Мой изобретательный друг, доктор Саффолд, сменил моего старого современника, доктора Лилли, в занятиях как медициной, так и астрологией, к которым он добавил поэзию, что было видно как на вывеске, где он жил, так и в пилюлях, которые он распространял. Его сменил доктор Кейс, который стер стихи своего предшественника с вывески и заменил их двумя своими, которые были следующими:

«В этом месте живет доктор Кейс».

Говорят, он получил больше от этого двустишия, чем мистер Драйден от всех своих трудов. Не было бы конца перечислению различных воображаемых совершенств и необъяснимых уловок, с помощью которых эта племя людей опутывает умы простолюдинов и обретает толпы поклонников. Я видел весь фасад сцены шарлатана от одного конца до другого, увешанный патентами, сертификатами, медалями и большими печатями, которыми различные принцы Европы засвидетельствовали свое особое уважение и почтение к доктору. Каждый великий человек с громким титулом был его пациентом. Полагаю, я видел двадцать шарлатанов, которые давали лекарства царю Московии. Великий герцог Тосканский не избежал лучшей участи. Курфюрст Бранденбургский также был очень хорошим пациентом.

Эта великая снисходительность доктора вызывает у него много доброй воли со стороны его аудитории; и десять к одному, что если кто-то из них будет страдать от зубной боли, его амбиции побудят его вырвать его у человека, у которого было столько принцев, королей и императоров под руками.

Я не должен оставлять эту тему, не заметив, что, поскольку врачи склонны заниматься поэзией, аптекари стремятся рекомендовать себя ораторским искусством и поэтому, без сомнения, являются самыми красноречивыми людьми во всей британской нации. Я не хотел бы препятствовать какому-либо из искусств, особенно тому, скромным профессором которого я являюсь; но должен признаться, ради блага моей родной страны, я хотел бы, чтобы на несколько лет было приостановлено врачевание, чтобы наше королевство, которое было так истощено войнами, могло получить возможность восстановиться.

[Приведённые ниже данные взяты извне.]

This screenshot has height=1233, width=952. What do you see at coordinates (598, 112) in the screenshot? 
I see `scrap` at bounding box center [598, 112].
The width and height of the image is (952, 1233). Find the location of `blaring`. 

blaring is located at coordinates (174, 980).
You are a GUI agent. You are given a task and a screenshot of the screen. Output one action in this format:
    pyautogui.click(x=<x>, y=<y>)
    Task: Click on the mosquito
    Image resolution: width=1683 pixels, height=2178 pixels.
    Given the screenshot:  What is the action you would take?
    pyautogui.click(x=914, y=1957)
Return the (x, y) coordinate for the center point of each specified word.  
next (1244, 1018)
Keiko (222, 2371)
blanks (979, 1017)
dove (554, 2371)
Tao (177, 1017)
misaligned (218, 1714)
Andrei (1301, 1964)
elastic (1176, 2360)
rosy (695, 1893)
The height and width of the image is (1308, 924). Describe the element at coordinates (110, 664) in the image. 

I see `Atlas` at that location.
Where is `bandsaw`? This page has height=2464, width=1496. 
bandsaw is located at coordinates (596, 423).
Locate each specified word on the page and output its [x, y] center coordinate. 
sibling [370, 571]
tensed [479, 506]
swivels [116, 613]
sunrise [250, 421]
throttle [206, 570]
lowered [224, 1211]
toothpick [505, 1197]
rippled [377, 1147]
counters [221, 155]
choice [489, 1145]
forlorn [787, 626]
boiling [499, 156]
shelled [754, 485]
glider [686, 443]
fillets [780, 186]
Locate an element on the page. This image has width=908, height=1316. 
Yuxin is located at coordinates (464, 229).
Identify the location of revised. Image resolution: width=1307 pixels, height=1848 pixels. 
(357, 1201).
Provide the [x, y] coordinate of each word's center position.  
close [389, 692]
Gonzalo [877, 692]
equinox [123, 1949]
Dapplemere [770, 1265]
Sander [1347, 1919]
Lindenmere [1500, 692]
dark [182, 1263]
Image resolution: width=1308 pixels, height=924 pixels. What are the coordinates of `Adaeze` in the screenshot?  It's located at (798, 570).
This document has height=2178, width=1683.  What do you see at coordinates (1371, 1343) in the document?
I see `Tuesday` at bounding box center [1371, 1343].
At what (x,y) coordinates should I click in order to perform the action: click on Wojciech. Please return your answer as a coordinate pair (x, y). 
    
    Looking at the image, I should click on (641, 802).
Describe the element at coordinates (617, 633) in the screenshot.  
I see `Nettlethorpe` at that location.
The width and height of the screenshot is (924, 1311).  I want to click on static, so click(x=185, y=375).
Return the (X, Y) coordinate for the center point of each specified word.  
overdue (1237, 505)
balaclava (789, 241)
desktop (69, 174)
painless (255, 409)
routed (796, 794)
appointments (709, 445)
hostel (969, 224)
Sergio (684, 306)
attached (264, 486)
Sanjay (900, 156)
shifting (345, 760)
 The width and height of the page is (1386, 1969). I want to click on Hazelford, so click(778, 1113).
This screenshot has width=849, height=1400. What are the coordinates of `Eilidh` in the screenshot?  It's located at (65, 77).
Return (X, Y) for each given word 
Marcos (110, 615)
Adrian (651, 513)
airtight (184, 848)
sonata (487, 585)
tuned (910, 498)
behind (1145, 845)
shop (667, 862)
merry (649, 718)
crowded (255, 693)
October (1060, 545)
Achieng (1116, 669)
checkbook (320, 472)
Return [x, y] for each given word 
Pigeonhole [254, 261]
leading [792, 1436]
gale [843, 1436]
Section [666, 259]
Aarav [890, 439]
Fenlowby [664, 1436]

Что касается меня, то единственное лекарство, которое привело меня в целости почти к возрасту человека и которое я прописываю всем своим друзьям, — это Воздержание. Это, безусловно, лучшее лекарство для профилактики и очень часто самое эффективное против нынешнего недуга. Короче говоря, мой рецепт — «Ничего не принимать».

Если бы политическое тело нужно было лечить, как отдельных лиц, я бы рискнул прописать ему то же самое. Помню, когда весь наш остров содрогнулся от землетрясения несколько лет назад, был один наглый шарлатан, который продавал пилюли, которые, как он говорил сельским жителям, были «очень хороши против землетрясения». Возможно, может показаться столь же абсурдным прописывать диету для успокоения народных волнений и национальных брожений. Но я искренне убежден, что если бы в таком случае целый народ вступил на путь воздержания и не ел ничего, кроме овсянки на воде в течение двух недель, это уменьшило бы ярость и враждебность партий и немало способствовало бы излечению обезумевшей нации. Такой пост имел бы естественную тенденцию к достижению тех целей, ради которых обычно провозглашается пост. Если кто-то хочет вступить в такое добровольное воздержание, было бы нелишним дать ему предостережение Пифагора в частности: Abstine a fabis, «Воздерживайся от бобов», то есть, говорят толкователи, «Не вмешивайся в выборы», поскольку бобы использовались избирателями среди афинян при выборе магистратов.

XXI. — ПЬЯНСТВО.

Из моих апартаментов, 23 октября.

Метод приятного времяпрепровождения — вещь настолько малоизученная, что обычное развлечение наших молодых джентльменов, особенно тех, кто находится вдали от людей первого воспитания, — это Пьянство. Этот способ развлечения имеет на своей стороне обычай; но как бы он ни был распространен, я полагаю, было очень мало компаний, которые были бы виновны в излишествах в этом отношении, где не случалось бы больше несчастных случаев, которые говорят против, чем за его продолжение. Очень часто из кутежа возникают события, которые являются фатальными, и всегда такими, которые неприятны. При всем разуме и здравом смысле человека, его язык склонен произносить вещи из простого веселья сердца, которые могут не понравиться его лучшим друзьям. Кто тогда доверил бы себя власти вина, не сказав больше против него, чем то, что оно поднимает воображение и подавляет суждение? Если бы было только это единственное соображение, что мы меньше являемся хозяевами самих себя, когда пьем хоть в малейшей пропорции сверх потребностей жажды, я говорю, если бы это было все, что можно возразить, этого было бы достаточно, чтобы заставить нас возненавидеть этот порок. Но мы можем продолжать говорить, что как тот, кто пьет лишь немного, не является хозяином самого себя, так и тот, кто пьет много, является рабом самого себя. Что касается меня, я всегда считал пьяницу самым порочным из всех порочных людей: ибо если наши действия должны взвешиваться и рассматриваться согласно их намерению, что мы можем думать о том, кто ставит себя в обстоятельства, в которых он не может иметь никакого намерения вообще, но делает себя неспособным к обязанностям и делам жизни через приостановку всех своих способностей? Если бы человек подумал, что он не может, под гнетом выпивки, быть другом, джентльменом, хозяином или подданным: что он так долго изгнал себя из всего, что ему дорого, и отдал все, что для него священно: он даже тогда думал бы о кутеже с ужасом. Но когда он смотрит еще дальше и признает, что он не только изгнан из всех отношений жизни, но и подвержен оскорблению их всех; какие слова могут выразить ужас и отвращение, которые он испытывал бы к такому состоянию? И все же он признает все это о себе, кто говорит, что был пьян прошлой ночью.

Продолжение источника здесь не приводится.